C’en est trop. Je retiens mes larmes en battant rapidement des cils et je quitte le salon pour aller m’enfermer dans la chambre. J’entends papa crier à son tour. 


- Tu vas arrêter… de mettre sur elle les déceptions de ta propre vie. Oui tu n’as aucun diplôme et tu as fait des … ménages toute ta vie. Oui tu as épousé un homme simple qui n’a … pas eu de carrière extraordinaire. Et tu sembles… le regretter. Nous sommes heureux Marie… pas riche… mais heureux… je suis fier de ce que j’ai offert à mes enfants quand j’en ai eu l’opportunité… Du respect pour chacun et de l’amour … Ne me fais pas regretter de t’avoir choisi pour être la mère de mes enfants. Je suis ... peut-être impotent maintenant. Mais je reste l’homme de cette ... maison. Alors tu vas te taire !

- Samuel ? C’est à moi que tu dis ça ? Après tout ce que j’ai sacrifié pour toi ? 

- Raphael, dis … à ta sœur de se calmer… les chiens ne font pas des chats… C’est avec ma voix et une guitare que j’ai charmé … votre mère même si elle n’en parle plus. Dis à Lola… que sa passion de la musique lui … vient de moi. Dis lui d’arrêter de… pleurer. Dis lui que je … suis fier.  


***Raphael***


Je cogne  à sa porte et rentre même si je sais qu’elle n’a pas du tout envie de me voir. Elle pleure à grosses larmes et renifle bruyamment. Il y a des moments comme ceux-ci où j’aimerai tant pouvoir porter sa peine pour elle et servir de bouclier contre les colères de notre mère.  Mais je ne peux pas, parce que je ne parle pas et qu’elles sont comme cela depuis que je les connais. 


En LSF


- Papa dit qu’il t’aime. 

- (…)

- Et moi aussi. Je suis fier de toi. Je vais pouvoir me vanter auprès de mes amis que ma sœur est une star. 

- (…)

- Si j’avais su qu’une chanson s’appelant parapluie pouvait marcher, je t’en aurai écrite une depuis longtemps tu sais.  
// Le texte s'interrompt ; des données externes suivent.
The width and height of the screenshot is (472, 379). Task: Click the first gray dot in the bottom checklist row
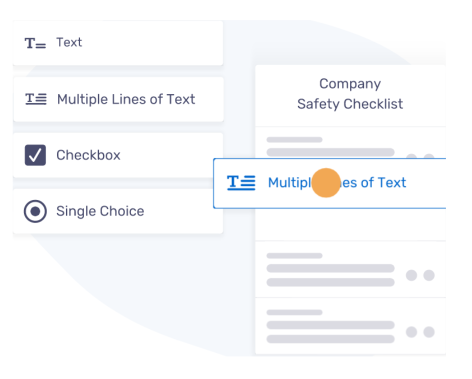pos(411,332)
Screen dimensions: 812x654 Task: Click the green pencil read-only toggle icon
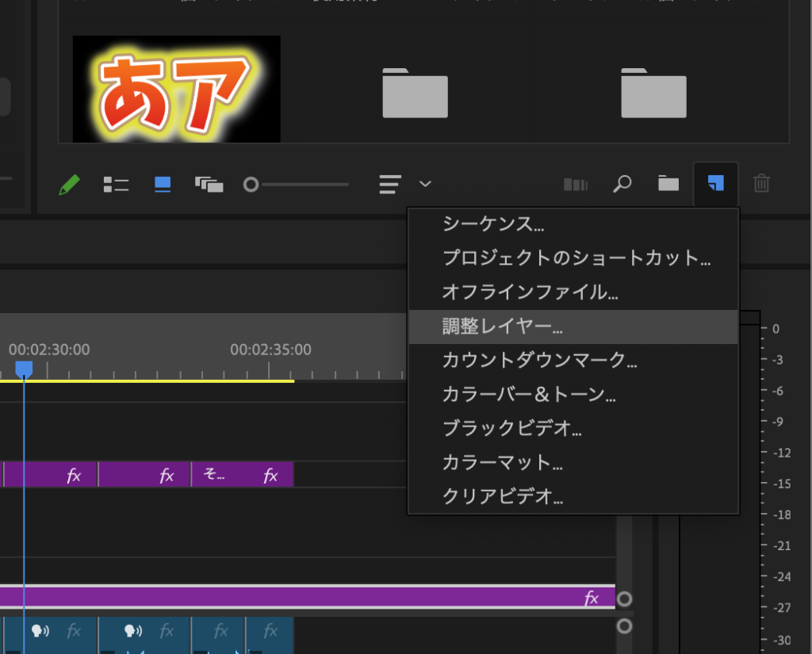[70, 185]
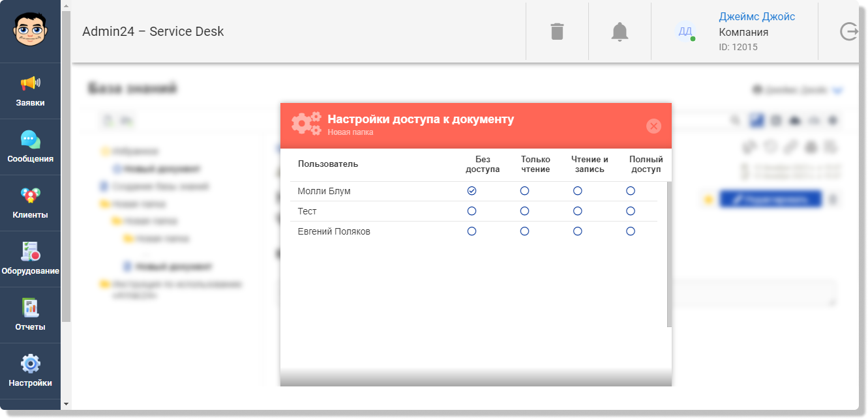Viewport: 868px width, 419px height.
Task: Choose Чтение и запись for Тест
Action: [x=577, y=211]
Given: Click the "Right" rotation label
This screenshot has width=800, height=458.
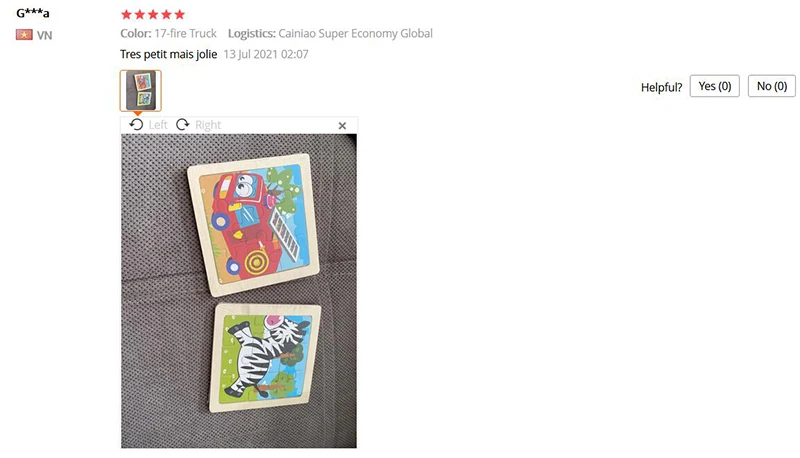Looking at the screenshot, I should (208, 125).
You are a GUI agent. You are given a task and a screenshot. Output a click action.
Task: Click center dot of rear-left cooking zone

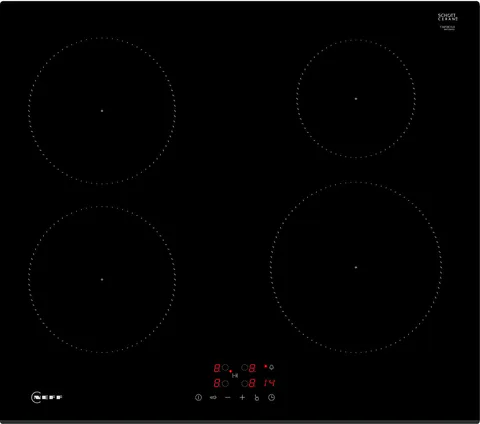click(x=102, y=111)
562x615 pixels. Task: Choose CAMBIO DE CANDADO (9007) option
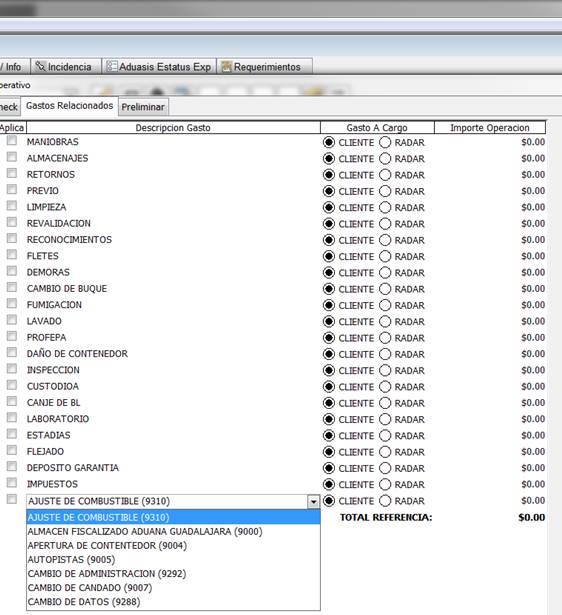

Elle me repousse de l’épaule pour m’éloigner d’elle. Je regarde les murs de sa chambre. Autant les miens sont couverts de livres, autant les siens sont couverts de vieux posters. Elle a pourtant dépassé l’âge mais elle n’a jamais pu se résoudre à enlever Brandy, Witney de ses murs. 


- Sérieux. Tu penses quoi de marmite pour ta prochaine chanson ? Alors parapluie, ça parle de quoi ? Tu aurais quand même pu faire mettre les paroles dans le clip par respect pour ton frère sourd…

- Ohhh Raphael laisse moi !

- Pff, un petit cri de maman et tu pleures. Tu es quel genre de femme de sensei ? La prochaine fois demande à sensei Mike de t’apprendre à faire une prise de judo que tu pourras essayer sur maman. 


Elle qui pleurait, éclate de rire et me jette un regard lourd de reproches pour avoir réussi à la faire décolérer. 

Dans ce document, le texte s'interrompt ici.